Brian Besong writes (in "Teaching the Debate", Teaching Philosophy 39(4):401-412, 2016, philpapers.org/rec/BESTTD):

"One very common style of teaching philosophy involves remaining publicly neutral regarding the views being debated—a technique commonly styled ‘teaching the debate.’ This paper seeks to survey evidence from the literature in social psychology that suggests teaching the debate naturally lends itself to student skepticism toward the philosophical views presented. In contrast, research suggests that presenting one’s own views alongside teaching the debate in question—or ‘engaging the debate’—can effectively avoid eliciting skeptical attitudes among students without sacrificing desirable pedagogical outcomes. Thus, there are good reasons to engage philosophical debates as an educator, not merely teach them."

Nicolas Delon

I usually disclose my views, with appropriate caveats, uncertainty and framing it as my view-we-can-talk-more-about-the-arguments-if-you-want. My main rationale, besides appearing relatable (I’m an actual person with views, not an impartial argument-churning-machine, is that I often teach subjects involving animal ethics where it would be odd for me to pretend I’m just a spectator. Students want to know what I think and I believe they have a right to it, sort of.

Amanda

I think it is fine to do either, provided that if you disclose your views, you are fair about it and don't discourage students who think differently.(Sadly, I think very few philosophers are fair to views with which they disagree, alas. But then again, if these sorts of persons tried to hide their views, then I'm sure they still wouldn't be fair, so it is kind of a wash.)

Marcus said, "Yet, when we do philosophy, we don't bracket our own views. We defend things, and then engage in critical philosophical discussion with others."

Well, I do the second part. But the first part isn't how I do philosophy. I often *do* bracket my own views. And a significant percentage of the time ,my own views are agonistic, anyway. I don't have any issue writing a paper for a position I think is false, or (more frequently) that I am unsure of its truth. I see writing philosophy as a task in making good arguments for why something *could* be the case.

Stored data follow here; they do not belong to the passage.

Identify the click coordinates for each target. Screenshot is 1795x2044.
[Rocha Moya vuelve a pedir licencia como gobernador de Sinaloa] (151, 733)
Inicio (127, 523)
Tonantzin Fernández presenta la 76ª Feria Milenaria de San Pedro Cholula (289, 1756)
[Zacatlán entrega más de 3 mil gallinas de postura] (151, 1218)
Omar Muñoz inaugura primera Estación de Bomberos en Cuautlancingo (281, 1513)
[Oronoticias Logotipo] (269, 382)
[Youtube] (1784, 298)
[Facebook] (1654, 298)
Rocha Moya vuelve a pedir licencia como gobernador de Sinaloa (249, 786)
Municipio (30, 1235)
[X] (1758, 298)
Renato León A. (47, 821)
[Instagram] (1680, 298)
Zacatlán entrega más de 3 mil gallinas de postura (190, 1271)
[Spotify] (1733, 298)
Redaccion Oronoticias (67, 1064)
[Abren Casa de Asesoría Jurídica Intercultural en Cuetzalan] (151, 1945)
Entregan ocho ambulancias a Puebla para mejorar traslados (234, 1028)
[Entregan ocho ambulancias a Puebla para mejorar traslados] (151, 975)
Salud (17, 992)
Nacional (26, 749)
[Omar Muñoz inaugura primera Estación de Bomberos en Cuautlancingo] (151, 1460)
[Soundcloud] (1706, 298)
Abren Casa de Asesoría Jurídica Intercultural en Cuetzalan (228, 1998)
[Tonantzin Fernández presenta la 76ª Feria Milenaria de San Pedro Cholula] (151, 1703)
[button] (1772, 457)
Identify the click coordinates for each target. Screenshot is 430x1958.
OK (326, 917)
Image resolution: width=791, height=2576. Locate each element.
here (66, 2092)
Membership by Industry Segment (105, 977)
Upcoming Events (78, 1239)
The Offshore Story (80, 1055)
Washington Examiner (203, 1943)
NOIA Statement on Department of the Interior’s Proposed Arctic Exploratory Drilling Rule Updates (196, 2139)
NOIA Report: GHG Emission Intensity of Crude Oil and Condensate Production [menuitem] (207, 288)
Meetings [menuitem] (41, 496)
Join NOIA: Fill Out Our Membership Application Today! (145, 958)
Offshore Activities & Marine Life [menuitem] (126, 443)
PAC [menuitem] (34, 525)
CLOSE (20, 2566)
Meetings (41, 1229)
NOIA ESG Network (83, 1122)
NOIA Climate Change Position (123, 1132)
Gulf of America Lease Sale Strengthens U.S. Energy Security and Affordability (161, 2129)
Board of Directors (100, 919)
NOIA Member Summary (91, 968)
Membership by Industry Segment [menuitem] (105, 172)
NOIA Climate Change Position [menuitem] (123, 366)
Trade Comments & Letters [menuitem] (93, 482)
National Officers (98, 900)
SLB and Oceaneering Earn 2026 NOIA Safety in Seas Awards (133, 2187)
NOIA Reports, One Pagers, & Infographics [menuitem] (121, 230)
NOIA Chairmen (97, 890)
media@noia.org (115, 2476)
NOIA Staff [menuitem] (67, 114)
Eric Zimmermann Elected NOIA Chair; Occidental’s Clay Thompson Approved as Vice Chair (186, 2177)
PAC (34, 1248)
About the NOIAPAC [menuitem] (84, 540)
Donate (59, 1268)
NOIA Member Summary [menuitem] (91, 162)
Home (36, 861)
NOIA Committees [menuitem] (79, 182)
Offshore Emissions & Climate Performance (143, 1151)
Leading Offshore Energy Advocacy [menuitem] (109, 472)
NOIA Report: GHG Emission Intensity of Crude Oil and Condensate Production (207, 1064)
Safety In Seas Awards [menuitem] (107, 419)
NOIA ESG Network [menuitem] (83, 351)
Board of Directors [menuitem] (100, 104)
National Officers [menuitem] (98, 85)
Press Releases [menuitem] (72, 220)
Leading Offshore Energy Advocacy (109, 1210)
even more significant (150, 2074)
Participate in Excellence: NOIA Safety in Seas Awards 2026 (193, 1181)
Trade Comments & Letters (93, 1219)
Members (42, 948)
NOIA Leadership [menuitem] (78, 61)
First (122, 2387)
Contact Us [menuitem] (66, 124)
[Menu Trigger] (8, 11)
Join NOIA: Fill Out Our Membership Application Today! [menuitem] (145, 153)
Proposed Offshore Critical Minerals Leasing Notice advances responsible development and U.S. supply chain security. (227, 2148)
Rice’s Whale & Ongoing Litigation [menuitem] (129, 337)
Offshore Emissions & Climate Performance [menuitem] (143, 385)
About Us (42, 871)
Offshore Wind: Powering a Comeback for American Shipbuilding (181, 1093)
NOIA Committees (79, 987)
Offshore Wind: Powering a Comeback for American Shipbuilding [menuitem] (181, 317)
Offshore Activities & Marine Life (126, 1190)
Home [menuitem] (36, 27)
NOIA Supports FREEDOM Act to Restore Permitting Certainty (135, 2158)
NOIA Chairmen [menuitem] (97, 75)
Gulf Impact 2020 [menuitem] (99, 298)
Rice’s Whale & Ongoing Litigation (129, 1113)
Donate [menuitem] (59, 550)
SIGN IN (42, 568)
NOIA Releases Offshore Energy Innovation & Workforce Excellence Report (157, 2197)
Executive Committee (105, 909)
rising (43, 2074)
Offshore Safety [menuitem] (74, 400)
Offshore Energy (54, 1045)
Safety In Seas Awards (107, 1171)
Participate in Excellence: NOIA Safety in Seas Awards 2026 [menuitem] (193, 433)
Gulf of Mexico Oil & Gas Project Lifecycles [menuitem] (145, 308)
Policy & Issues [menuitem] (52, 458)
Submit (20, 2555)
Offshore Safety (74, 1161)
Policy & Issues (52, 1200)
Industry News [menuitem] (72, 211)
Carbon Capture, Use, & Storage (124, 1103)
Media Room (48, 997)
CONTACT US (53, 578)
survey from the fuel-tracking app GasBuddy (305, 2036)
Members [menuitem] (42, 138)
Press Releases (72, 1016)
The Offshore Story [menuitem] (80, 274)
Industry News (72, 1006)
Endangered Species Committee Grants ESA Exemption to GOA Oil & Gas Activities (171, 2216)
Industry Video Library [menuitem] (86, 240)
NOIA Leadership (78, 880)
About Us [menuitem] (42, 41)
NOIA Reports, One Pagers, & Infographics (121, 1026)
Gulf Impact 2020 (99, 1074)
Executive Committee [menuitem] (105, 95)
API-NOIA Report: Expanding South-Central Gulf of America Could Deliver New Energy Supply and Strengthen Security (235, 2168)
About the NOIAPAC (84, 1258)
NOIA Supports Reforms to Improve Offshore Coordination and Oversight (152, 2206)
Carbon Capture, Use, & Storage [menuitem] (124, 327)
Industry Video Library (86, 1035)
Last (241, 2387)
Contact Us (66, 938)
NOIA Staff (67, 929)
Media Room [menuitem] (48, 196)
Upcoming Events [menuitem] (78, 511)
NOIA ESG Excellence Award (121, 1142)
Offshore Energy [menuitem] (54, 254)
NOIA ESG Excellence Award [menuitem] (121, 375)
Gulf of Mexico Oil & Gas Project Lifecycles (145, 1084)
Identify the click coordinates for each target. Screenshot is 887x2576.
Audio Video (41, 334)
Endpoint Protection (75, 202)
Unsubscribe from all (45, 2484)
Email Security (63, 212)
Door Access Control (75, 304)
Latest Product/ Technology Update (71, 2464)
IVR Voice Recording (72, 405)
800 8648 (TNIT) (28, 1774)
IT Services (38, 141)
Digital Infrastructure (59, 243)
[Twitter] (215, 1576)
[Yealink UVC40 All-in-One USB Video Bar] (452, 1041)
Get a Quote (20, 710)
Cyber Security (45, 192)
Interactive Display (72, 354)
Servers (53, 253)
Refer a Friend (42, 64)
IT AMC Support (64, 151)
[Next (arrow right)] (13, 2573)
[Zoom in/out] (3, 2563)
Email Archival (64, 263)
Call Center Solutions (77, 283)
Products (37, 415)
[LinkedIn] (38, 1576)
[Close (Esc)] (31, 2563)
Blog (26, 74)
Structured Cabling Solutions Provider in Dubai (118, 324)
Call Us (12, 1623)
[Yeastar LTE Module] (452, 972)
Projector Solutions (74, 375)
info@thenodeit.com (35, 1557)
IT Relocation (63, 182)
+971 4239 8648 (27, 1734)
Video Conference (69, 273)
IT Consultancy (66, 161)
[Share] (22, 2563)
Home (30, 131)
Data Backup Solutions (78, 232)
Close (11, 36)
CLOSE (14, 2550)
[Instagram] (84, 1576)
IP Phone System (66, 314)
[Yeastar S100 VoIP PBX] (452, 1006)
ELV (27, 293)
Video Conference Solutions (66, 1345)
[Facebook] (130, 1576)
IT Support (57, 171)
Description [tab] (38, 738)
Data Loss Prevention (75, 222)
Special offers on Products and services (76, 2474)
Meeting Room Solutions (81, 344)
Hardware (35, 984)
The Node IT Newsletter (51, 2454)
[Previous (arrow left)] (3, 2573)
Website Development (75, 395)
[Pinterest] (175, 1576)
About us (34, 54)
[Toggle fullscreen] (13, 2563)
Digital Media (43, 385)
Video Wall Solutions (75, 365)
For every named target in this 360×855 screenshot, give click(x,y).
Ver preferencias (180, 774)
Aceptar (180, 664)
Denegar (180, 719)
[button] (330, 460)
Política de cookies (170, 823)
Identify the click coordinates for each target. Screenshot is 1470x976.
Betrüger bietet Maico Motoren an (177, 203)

This doesn't require actually believing whatever you are arguing for.

Anyway, I disclose my own views when teaching only when specifically asked. And every once and a while students will ask (as in, ask while I am teaching, not in private...they do that too but that's not what I'm talking about.) I make it pretty clear with how I teach, that I first explain an argument in favor of Y and then an argument against Y. So the students seem aware that I 'm not making the case for my own views. In evaluations, I have gotten various remarks about how students appreciate that I am "fair" and "not biased." I do not, however, think this means everyone should teach how I do. I'm sure people who disclose their views have gotten remarks from students about their "honesty." This is all to say, I find it very implausible that either disclosing or not disclosing one's views should be seen as the "right" way to teach, full-stop. There are good and bad ways to take either approach, and the *best* approach depends on the individual instructor and all sorts of facets about their skills and personality.

I will say that revealing one's views will inevitably, or almost inevitably, isolate certain students. Regardless of how the instructor presents themselves, they will feel as though the instructor does not respect and understand people like them. This is not a reason to never disclose one's views, for there is no teaching method that pleases everyone. But I want to throw that out there.

Postdoc

The Besong piece is quite helpful. Many thanks, Sebastian.